What to work on: Reproduce only the records from the line containing "will [223, 411]." through the line containing "[x=1111, y=464]", with "radio button" changed to "toggle switch" and nothing else altered.

Material for the task:

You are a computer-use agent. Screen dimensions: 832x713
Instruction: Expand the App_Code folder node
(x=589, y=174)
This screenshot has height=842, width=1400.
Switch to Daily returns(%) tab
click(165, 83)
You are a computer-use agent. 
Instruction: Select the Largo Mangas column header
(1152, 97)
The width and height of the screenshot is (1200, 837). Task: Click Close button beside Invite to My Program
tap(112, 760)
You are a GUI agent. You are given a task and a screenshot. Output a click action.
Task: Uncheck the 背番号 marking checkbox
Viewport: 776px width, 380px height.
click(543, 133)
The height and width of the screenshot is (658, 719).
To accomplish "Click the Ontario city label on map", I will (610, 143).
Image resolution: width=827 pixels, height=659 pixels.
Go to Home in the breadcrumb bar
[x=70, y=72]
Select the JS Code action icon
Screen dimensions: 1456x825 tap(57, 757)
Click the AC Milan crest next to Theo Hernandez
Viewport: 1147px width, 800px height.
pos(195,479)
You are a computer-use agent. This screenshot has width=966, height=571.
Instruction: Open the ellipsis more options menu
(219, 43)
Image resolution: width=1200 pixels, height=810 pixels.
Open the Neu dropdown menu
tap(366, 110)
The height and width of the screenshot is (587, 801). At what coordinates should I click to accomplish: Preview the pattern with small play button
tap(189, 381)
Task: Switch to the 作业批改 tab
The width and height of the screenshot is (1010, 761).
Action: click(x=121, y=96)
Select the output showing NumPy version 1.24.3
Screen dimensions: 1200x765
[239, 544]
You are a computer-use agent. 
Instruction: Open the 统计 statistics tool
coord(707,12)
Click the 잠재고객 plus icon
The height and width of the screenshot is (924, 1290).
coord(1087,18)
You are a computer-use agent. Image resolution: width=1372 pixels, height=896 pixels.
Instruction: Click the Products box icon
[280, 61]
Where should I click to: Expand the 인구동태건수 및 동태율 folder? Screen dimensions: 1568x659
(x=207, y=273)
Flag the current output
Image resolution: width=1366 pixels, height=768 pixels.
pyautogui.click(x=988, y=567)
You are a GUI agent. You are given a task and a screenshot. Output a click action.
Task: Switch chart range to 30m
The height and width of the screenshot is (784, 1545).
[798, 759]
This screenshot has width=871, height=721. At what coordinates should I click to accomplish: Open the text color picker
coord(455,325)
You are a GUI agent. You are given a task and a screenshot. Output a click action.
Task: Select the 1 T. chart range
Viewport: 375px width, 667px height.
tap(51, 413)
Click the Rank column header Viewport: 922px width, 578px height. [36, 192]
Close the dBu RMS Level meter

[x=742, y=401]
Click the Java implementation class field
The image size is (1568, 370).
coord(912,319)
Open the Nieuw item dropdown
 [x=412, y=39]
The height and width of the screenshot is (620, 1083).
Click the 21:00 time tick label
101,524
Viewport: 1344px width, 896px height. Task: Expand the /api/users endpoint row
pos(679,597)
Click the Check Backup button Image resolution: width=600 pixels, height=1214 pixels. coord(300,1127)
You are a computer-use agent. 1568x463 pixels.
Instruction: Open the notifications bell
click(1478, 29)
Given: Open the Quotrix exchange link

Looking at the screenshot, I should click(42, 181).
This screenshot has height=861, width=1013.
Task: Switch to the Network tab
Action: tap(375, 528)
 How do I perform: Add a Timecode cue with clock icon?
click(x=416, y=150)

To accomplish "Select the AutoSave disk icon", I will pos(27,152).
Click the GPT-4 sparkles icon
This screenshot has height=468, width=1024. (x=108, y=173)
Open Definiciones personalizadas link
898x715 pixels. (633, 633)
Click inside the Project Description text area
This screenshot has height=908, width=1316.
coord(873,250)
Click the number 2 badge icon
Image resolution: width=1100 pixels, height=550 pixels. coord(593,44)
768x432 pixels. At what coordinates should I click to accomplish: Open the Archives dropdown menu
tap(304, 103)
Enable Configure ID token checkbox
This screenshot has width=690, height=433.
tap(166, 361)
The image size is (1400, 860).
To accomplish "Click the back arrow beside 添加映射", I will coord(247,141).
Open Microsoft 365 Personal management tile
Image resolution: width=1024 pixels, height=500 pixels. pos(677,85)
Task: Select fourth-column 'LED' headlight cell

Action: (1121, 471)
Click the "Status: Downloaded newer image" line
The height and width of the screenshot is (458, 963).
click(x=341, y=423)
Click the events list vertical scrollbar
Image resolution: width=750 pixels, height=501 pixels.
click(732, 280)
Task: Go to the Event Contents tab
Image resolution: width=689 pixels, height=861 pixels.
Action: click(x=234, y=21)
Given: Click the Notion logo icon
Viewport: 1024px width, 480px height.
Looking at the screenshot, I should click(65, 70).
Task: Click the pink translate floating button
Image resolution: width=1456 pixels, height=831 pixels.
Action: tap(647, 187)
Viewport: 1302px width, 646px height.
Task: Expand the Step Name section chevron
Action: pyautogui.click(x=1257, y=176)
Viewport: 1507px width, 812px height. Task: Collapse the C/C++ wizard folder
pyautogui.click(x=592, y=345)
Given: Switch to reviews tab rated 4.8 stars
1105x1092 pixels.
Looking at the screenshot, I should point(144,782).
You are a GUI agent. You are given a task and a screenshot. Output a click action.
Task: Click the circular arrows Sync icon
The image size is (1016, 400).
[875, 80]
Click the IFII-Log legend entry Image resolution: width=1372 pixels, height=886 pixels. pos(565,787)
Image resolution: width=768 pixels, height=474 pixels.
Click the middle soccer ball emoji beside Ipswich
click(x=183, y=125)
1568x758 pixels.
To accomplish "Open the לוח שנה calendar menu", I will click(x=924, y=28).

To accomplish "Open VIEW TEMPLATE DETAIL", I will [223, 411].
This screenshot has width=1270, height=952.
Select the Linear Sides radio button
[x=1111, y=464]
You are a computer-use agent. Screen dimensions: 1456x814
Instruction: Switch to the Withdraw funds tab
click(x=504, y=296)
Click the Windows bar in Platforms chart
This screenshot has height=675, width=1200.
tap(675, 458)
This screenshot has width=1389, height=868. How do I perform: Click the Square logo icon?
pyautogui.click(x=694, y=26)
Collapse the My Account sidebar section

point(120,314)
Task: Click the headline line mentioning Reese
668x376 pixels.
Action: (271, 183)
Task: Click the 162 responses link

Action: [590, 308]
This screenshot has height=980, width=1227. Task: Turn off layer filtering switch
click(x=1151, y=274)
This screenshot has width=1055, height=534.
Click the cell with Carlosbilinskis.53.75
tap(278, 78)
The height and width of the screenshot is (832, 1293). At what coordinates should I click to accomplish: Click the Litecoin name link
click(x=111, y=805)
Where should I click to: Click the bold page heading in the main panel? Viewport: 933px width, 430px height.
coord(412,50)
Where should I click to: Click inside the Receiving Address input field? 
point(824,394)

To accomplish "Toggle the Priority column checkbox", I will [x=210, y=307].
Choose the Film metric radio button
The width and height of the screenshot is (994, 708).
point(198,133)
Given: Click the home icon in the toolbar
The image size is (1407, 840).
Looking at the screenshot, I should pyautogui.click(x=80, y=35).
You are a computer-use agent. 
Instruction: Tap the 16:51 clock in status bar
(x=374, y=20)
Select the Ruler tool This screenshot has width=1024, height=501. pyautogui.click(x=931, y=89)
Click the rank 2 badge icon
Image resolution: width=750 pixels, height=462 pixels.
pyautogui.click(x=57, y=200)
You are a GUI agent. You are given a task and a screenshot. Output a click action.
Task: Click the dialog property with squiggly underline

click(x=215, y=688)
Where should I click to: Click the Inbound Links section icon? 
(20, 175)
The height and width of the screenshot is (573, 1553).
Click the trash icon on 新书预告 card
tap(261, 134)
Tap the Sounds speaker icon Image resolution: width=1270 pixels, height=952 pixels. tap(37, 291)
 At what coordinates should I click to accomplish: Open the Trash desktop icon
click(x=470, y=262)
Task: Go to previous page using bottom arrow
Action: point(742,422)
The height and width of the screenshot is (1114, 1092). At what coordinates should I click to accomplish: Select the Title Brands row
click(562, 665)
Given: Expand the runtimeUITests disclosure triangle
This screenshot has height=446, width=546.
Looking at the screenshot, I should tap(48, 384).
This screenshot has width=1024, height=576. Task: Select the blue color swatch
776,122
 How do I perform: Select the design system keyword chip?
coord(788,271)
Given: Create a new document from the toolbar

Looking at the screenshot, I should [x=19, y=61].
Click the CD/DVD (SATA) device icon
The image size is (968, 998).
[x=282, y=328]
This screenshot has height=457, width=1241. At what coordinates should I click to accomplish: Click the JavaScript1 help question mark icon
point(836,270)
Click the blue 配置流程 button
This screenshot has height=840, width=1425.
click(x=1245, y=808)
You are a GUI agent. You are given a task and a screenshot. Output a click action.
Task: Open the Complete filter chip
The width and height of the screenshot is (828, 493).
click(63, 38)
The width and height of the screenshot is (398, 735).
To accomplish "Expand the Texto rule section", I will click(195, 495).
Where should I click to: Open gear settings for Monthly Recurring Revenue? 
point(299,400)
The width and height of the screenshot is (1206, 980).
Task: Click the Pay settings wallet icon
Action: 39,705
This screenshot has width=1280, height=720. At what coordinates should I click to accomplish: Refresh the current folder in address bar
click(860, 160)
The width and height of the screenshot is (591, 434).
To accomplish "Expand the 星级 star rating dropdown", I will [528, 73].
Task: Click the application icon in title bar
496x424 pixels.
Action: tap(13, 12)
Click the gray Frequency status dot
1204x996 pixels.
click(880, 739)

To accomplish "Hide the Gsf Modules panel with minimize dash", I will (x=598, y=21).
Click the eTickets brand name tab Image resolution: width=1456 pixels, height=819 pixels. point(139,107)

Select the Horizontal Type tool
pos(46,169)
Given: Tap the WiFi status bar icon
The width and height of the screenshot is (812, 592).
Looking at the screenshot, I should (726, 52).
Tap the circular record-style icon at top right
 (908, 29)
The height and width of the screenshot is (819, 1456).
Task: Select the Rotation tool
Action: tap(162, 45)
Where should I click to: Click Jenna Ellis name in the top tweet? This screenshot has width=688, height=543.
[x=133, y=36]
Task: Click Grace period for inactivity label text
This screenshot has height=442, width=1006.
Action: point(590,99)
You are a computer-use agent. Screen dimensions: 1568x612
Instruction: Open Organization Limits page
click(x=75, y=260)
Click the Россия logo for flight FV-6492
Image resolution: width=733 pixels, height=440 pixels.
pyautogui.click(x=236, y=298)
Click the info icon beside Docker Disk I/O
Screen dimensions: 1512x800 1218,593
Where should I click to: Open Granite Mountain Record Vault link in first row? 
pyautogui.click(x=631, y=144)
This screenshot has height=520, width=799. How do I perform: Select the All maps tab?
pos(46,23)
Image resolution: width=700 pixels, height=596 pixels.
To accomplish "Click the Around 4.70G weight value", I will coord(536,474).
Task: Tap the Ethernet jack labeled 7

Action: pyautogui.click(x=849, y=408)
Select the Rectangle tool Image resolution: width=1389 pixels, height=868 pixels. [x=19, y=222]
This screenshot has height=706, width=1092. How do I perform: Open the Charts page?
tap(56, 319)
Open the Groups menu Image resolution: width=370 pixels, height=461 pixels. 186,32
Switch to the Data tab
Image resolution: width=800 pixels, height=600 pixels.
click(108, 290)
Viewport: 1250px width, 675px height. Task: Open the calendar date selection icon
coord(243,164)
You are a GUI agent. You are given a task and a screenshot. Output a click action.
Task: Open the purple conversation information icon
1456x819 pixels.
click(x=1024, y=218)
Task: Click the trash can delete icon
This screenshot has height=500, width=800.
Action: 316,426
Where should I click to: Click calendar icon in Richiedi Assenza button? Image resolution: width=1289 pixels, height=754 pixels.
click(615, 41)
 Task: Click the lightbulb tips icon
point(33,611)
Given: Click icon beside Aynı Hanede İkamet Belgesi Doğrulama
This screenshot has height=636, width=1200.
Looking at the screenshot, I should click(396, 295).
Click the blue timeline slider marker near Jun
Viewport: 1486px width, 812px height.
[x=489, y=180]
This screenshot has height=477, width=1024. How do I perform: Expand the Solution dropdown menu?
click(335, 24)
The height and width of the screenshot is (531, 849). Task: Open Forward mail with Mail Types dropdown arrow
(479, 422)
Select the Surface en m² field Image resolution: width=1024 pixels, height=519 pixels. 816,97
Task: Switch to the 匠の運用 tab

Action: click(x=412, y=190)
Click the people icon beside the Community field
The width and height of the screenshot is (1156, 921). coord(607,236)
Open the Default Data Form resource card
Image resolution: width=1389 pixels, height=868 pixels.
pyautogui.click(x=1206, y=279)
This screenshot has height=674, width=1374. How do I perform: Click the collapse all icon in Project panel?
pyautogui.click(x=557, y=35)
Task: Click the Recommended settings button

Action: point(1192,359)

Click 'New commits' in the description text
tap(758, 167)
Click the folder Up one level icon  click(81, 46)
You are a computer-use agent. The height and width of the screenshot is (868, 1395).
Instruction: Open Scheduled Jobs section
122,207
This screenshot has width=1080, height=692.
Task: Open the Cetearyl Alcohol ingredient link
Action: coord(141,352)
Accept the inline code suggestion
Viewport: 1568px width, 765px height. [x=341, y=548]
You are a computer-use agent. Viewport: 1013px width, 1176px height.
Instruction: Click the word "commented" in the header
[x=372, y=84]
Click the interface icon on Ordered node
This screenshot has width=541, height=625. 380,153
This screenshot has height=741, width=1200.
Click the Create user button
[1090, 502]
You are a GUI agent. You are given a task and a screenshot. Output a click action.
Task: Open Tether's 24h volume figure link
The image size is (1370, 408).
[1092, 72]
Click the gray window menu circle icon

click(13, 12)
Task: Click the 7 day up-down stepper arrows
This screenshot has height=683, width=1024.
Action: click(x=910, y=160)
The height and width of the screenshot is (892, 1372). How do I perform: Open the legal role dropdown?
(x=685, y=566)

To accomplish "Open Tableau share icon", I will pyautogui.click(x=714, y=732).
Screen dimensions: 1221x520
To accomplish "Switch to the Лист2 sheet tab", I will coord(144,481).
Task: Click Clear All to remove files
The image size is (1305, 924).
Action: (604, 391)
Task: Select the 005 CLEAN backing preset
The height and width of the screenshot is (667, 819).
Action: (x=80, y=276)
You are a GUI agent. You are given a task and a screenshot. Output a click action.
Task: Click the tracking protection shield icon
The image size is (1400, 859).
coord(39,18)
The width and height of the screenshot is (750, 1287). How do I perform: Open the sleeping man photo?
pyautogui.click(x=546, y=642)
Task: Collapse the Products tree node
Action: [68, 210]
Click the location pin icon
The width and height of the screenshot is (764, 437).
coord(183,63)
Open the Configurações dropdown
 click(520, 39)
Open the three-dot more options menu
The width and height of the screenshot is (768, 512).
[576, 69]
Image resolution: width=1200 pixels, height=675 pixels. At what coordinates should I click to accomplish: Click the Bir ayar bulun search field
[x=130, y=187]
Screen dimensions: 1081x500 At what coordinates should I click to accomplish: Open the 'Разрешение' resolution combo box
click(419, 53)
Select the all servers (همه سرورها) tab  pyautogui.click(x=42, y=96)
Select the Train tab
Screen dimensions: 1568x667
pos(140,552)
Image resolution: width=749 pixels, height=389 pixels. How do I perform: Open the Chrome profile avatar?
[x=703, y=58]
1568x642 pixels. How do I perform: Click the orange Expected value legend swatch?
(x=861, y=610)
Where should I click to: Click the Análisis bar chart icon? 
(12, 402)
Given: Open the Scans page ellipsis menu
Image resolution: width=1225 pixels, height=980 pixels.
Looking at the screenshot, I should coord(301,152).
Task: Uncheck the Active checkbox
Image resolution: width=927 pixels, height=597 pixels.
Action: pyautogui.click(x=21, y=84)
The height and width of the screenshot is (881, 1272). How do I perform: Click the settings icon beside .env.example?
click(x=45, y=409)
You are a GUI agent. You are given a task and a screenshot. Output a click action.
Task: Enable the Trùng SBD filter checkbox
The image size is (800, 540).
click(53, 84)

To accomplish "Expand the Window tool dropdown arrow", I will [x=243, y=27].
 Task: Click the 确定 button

Solution for this exercise:
To accomplish "Open VIEW TEMPLATE DETAIL", I will [223, 411].
This screenshot has width=1270, height=952.
Select the Linear Sides toggle switch
[x=1111, y=464]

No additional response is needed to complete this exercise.